» **Saved data entries**:
═══

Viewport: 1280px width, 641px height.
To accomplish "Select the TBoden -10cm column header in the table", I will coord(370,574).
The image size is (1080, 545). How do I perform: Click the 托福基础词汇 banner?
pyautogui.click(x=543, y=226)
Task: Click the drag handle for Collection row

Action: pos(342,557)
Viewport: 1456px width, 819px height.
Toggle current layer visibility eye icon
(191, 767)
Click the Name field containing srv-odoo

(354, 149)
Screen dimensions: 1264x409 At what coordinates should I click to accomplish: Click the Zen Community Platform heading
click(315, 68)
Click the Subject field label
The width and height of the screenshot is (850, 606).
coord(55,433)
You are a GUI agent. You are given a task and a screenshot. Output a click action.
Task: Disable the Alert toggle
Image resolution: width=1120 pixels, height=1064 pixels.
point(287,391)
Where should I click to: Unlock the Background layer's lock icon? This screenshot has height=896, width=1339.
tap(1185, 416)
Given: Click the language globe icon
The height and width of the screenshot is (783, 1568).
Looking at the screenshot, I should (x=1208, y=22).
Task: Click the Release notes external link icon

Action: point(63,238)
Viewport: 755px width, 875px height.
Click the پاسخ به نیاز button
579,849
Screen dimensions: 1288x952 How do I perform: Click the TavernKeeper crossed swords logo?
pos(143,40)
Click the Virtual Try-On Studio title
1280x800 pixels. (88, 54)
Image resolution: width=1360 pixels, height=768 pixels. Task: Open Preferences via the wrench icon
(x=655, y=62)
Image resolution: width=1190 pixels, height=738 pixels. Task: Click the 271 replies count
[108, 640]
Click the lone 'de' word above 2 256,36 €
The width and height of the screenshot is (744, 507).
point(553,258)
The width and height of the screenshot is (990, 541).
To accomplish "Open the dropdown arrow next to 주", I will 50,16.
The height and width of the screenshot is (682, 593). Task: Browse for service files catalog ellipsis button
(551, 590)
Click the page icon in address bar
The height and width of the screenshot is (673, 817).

═══

» **What this task involves**: Only the lines from the one holding "Screen dimensions: 1288x952" through the end of the records should appear in the answer, each repeated exactly.

» **Task response**:
Screen dimensions: 1288x952 How do I perform: Click the TavernKeeper crossed swords logo?
pos(143,40)
Click the Virtual Try-On Studio title
1280x800 pixels. (88, 54)
Image resolution: width=1360 pixels, height=768 pixels. Task: Open Preferences via the wrench icon
(x=655, y=62)
Image resolution: width=1190 pixels, height=738 pixels. Task: Click the 271 replies count
[108, 640]
Click the lone 'de' word above 2 256,36 €
The width and height of the screenshot is (744, 507).
point(553,258)
The width and height of the screenshot is (990, 541).
To accomplish "Open the dropdown arrow next to 주", I will 50,16.
The height and width of the screenshot is (682, 593). Task: Browse for service files catalog ellipsis button
(551, 590)
Click the page icon in address bar
The height and width of the screenshot is (673, 817).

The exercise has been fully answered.